Why stored procedures exist
  • Reuse — the same logic can be called from many applications or scripts without duplicating SQL in each one.

  • Reduced network round-trips — several statements execute inside the database in one call instead of many separate queries from the client.

  • Centralized business rules — logic like "when placing an order, deduct stock and record the transaction" lives in one place, next to the data it operates on.

  • Access control — a user can be granted permission to execute a procedure without being granted direct access to the underlying tables it touches.

Basic syntax: CREATE PROCEDURE and CALL

The exact syntax differs by database, but the shape is consistent: define the procedure once with CREATE PROCEDURE, then invoke it repeatedly with CALL (or EXEC, depending on the dialect). Here is a simple PostgreSQL example that records a payment and marks an invoice as paid:

PostgreSQL: a procedure with an input parameter

SQL
CREATE PROCEDURE mark_invoice_paid(p_invoice_id INT, p_amount NUMERIC)
LANGUAGE plpgsql
AS $$
BEGIN
  INSERT INTO payments (invoice_id, amount, paid_at)
  VALUES (p_invoice_id, p_amount, NOW());

  UPDATE invoices
  SET status = 'paid'
  WHERE invoice_id = p_invoice_id;
END;
$$;

-- Invoke it
CALL mark_invoice_paid(1001, 249.99);

Both the INSERT and the UPDATE run as part of a single call, and (depending on how the procedure and surrounding transaction are configured) either both succeed or neither does, keeping payments and invoices consistent without the application needing to orchestrate two separate statements itself.

A procedure with conditional logic

PostgreSQL: branching inside a procedure

SQL
CREATE PROCEDURE apply_late_fee(p_invoice_id INT)
LANGUAGE plpgsql
AS $$
DECLARE
  v_due_date DATE;
BEGIN
  SELECT due_date INTO v_due_date FROM invoices WHERE invoice_id = p_invoice_id;

  IF v_due_date < CURRENT_DATE THEN
    UPDATE invoices
    SET amount_due = amount_due * 1.05
    WHERE invoice_id = p_invoice_id;
  END IF;
END;
$$;

CALL apply_late_fee(1001);

Dialect

Define

Invoke

Procedural language

PostgreSQL

CREATE PROCEDURE ... LANGUAGE plpgsql

CALL procedure_name(...)

PL/pgSQL

SQL Server

CREATE PROCEDURE ... AS BEGIN ... END

EXEC procedure_name ...

T-SQL

Oracle

CREATE OR REPLACE PROCEDURE ... IS BEGIN ... END

BEGIN procedure_name(...); END;

PL/SQL

MySQL

CREATE PROCEDURE ... BEGIN ... END

CALL procedure_name(...)

SQL/PSM extensions

Syntax varies significantly by dialect
Unlike standard SELECT/INSERT/UPDATE/DELETE, procedural extensions are not well standardized across databases. PL/pgSQL (PostgreSQL), T-SQL (SQL Server), and PL/SQL (Oracle) each have their own control-flow syntax, variable declaration rules, and error-handling conventions. A stored procedure written for one database will not run unmodified on another — this is one of the more portability-limiting features in SQL, so check your specific database's documentation before writing anything nontrivial.
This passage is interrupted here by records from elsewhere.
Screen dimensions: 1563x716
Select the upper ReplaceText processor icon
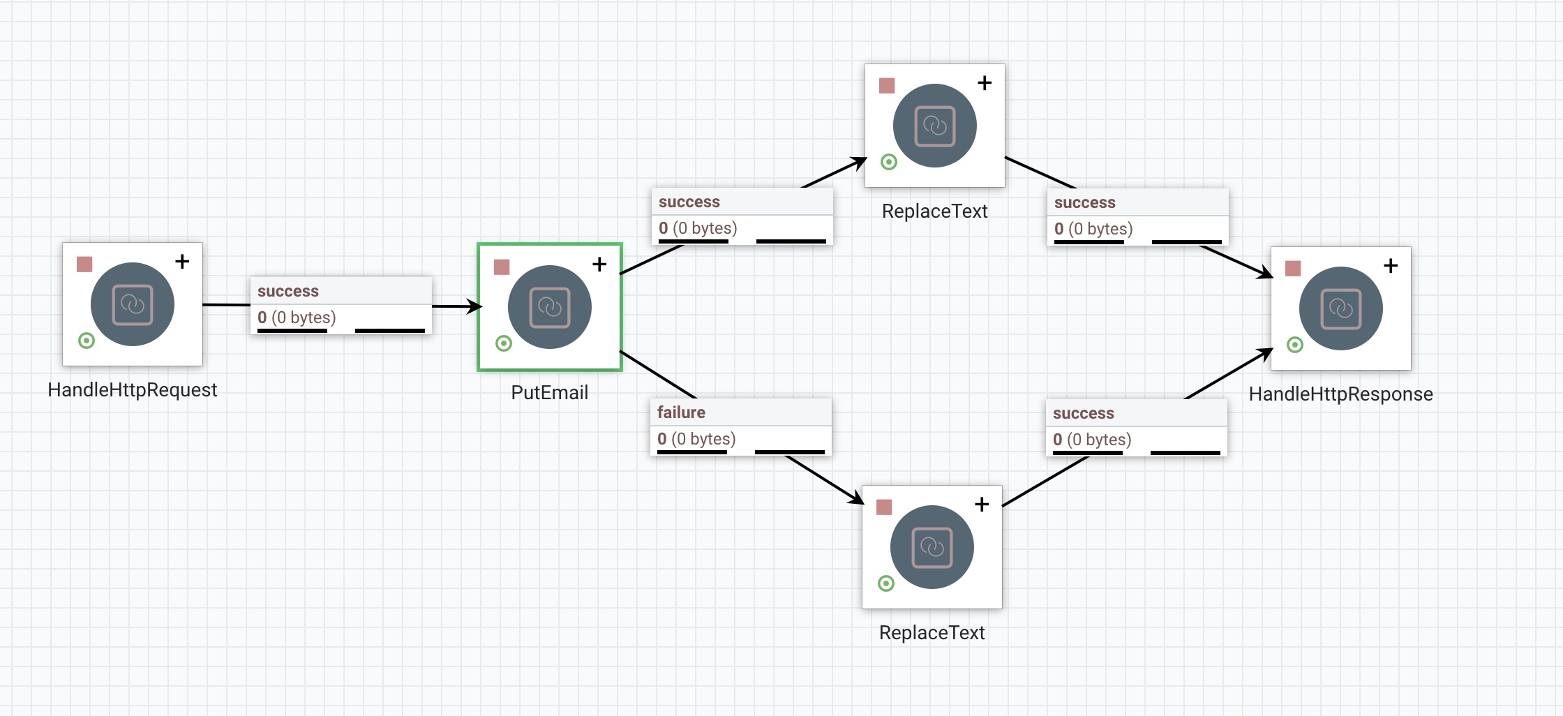[935, 126]
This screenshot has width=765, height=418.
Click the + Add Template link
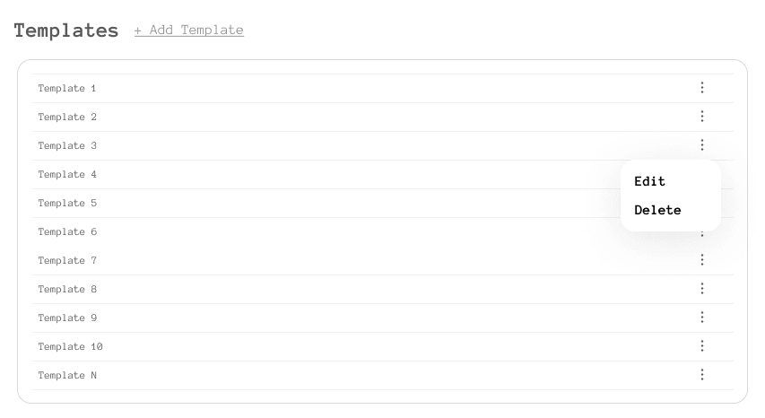pos(189,30)
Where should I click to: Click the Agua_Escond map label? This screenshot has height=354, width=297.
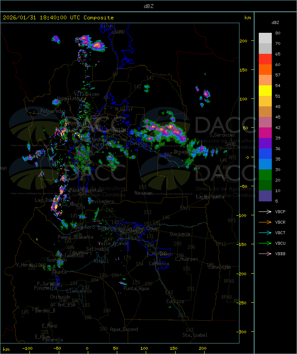coord(124,329)
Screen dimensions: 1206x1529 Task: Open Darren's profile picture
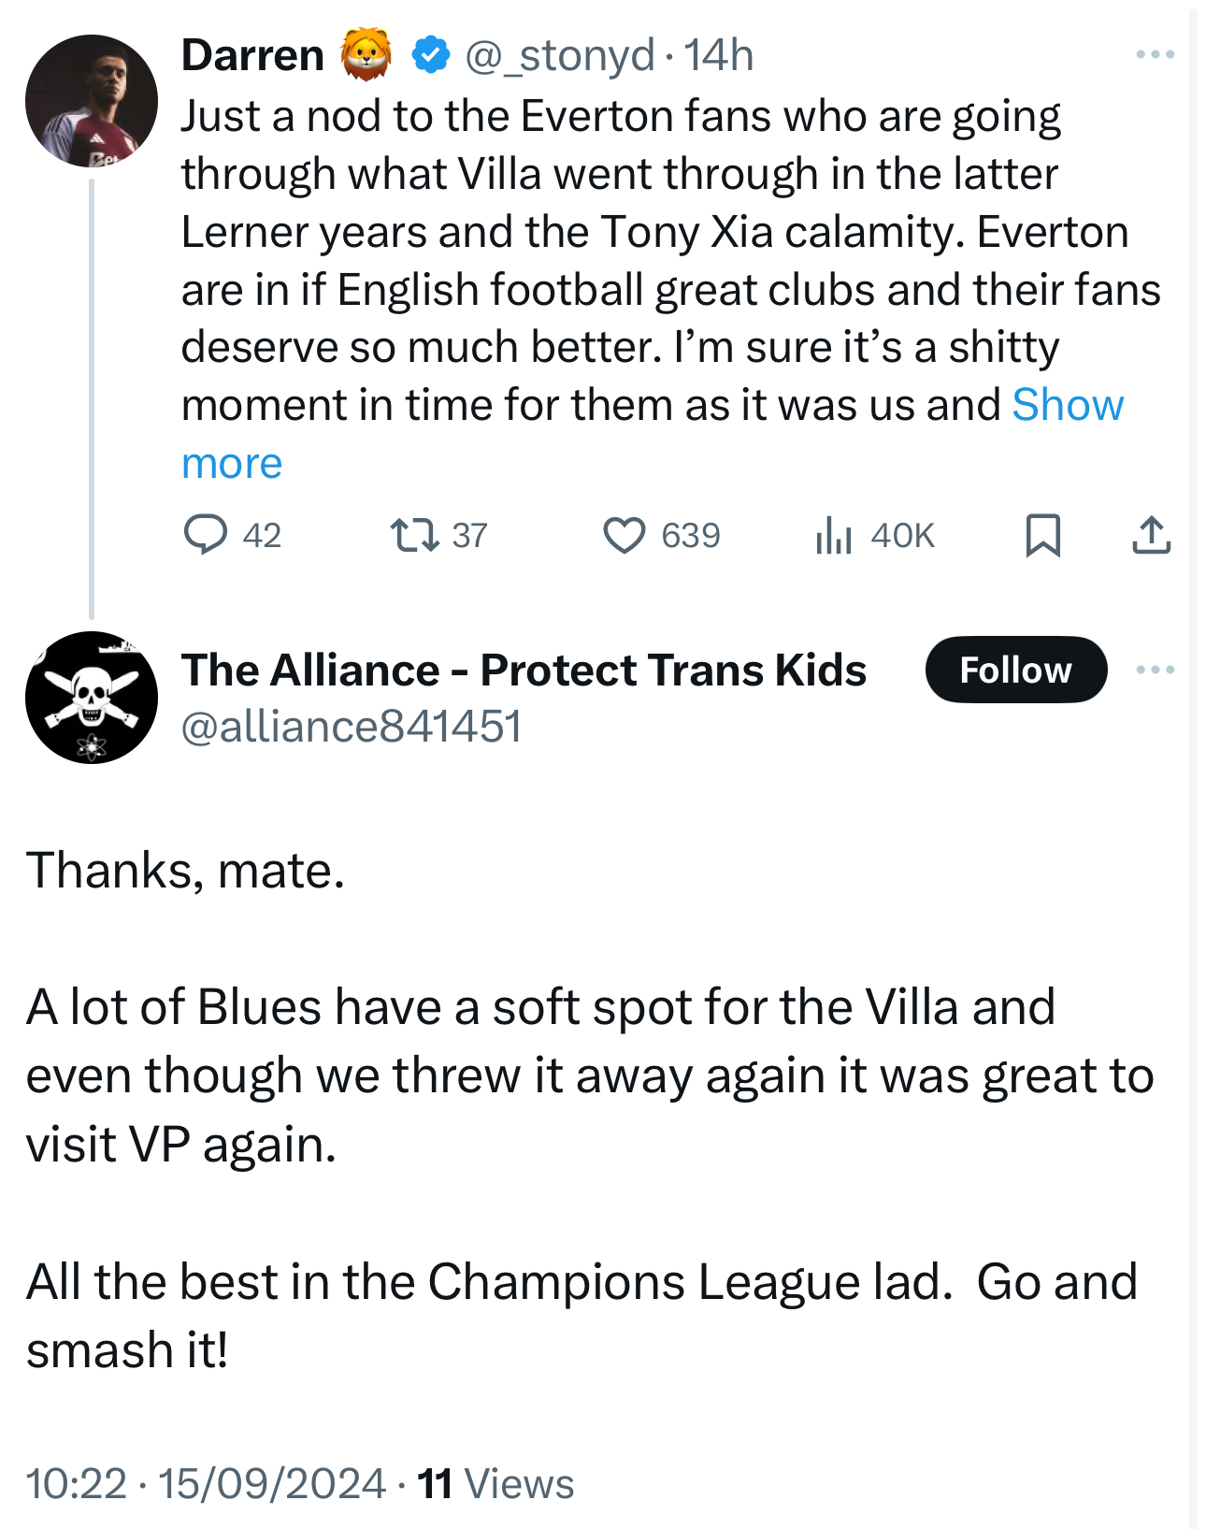[92, 101]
Stored procedures are not free of downsides: they move business logic out of version-controlled application code and into the database, which can make testing, code review, and deployment pipelines less straightforward unless the team has good tooling for versioning database objects. They are most valuable for logic that must run close to the data for performance or consistency reasons, or that needs to be shared across multiple applications written in different languages.

  • A stored procedure is a named, reusable, procedural block of SQL logic saved in the database.

  • CREATE PROCEDURE defines it; CALL (or EXEC in T-SQL) invokes it.

  • Benefits include reuse, fewer network round-trips, centralized logic, and finer-grained access control.

  • Procedural syntax is not standardized — PL/pgSQL, T-SQL, and PL/SQL each differ significantly.